If you need to run commands to control the Rapid7 Agent (Insight Agent) service, see Agent controls.

A large number of my agents have gone stale

An agent is considered “stale” when it has not checked in to the Command Platform (Insight Platform) in at least 15 days (assuming your retention settings do not preclude the possibility of this status). This behavior may be caused by a number of reasons, and can be expected. If a large, unexpected outage of agents occurs, you may want to troubleshoot to resolve the issue.

Expected reasons why a large number of agents go stale

These scenarios are typically benign and no action is needed.

If ephemeral assets constitute a large portion of your deployed agents, it is a common behavior for these agents to go stale. An agent’s status will appear as stale on the Agent Management page after 15 days since checking in to the Command Platform (Insight Platform). After 30 days, stale agents will be removed from the Agent Management page.
If you decommissioned a large number of assets recently, the agents installed on those assets will go stale after 15 days since checking in to the Command Platform (Insight Platform). After 30 days, these assets will be removed from your Agent Management page.

Unexpected reasons why a large number of agents go stale

If one of these scenarios has occurred, you should take troubleshooting steps to ensure your agents are running as expected.

If a mass change was made to your environment that prevents agents from communicating with the Command Platform (Insight Platform) successfully, a large portion of your agents may go stale.

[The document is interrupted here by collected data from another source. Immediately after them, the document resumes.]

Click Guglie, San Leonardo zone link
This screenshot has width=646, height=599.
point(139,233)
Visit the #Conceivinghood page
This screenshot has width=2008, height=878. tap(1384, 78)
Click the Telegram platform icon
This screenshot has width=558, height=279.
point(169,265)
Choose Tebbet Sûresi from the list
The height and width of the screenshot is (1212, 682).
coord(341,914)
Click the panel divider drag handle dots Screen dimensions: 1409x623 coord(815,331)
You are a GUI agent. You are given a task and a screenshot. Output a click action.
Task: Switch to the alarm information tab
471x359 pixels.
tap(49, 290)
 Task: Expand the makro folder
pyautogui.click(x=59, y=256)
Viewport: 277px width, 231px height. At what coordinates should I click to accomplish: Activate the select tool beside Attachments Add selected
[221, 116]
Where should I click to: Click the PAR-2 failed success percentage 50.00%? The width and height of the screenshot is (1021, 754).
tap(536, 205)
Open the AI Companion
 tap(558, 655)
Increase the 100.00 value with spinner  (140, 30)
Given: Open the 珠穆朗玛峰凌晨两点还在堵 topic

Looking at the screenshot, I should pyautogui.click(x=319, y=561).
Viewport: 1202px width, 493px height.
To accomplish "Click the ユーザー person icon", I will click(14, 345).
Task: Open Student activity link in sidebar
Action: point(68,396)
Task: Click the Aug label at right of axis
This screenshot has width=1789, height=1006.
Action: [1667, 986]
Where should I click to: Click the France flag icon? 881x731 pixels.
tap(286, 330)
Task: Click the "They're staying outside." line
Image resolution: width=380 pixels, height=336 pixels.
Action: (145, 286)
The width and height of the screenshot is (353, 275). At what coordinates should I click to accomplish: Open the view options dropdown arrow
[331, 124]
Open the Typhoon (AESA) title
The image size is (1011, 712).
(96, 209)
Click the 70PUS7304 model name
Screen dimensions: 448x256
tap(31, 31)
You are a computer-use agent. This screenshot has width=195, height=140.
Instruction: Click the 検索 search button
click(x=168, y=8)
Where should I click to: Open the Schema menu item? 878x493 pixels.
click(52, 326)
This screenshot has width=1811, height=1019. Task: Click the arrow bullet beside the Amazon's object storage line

To ensure your agents can continue to send data to the Command Platform (Insight Platform), review the Rapid7 Agent (Insight Agent) connectivity requirements.
If Rapid7 Agent (Insight Agent) service is prevented from running by third-party software that’s been recently deployed, a large portion of agents may go stale. To ensure other softwares don’t disrupt agent communication, review the Endpoint Protection Software requirements.

Agent service is present, but won’t start

The Rapid7 Agent (Insight Agent) service will not run if required configuration files are missing from the installation directory. These files include:

config.json
ssl/cafile.pem
ssl/client.crt
ssl/client.key

This is often caused by running the installer without fully extracting the installation package. Complete the following steps to resolve this:

Uninstall the agent. See Agent controls for instructions.
Fully extract the contents of the installation zip file and ensure all files are in the same location as the installer.
Run the installer again.

Inconsistent assessment results on virtual assets

The Rapid7 Agent (Insight Agent) uses the system’s hardware UUID as a globally unique identifier. In virtual deployments, the UUID is supplied by the virtualization software. Improperly configured VMs may lead to UUID collisions, which can cause assessment conflicts in your Insight products.

If you mass deploy the Rapid7 Agent (Insight Agent) to several VMs, make sure you follow the special procedures outlined on our Virtualization page.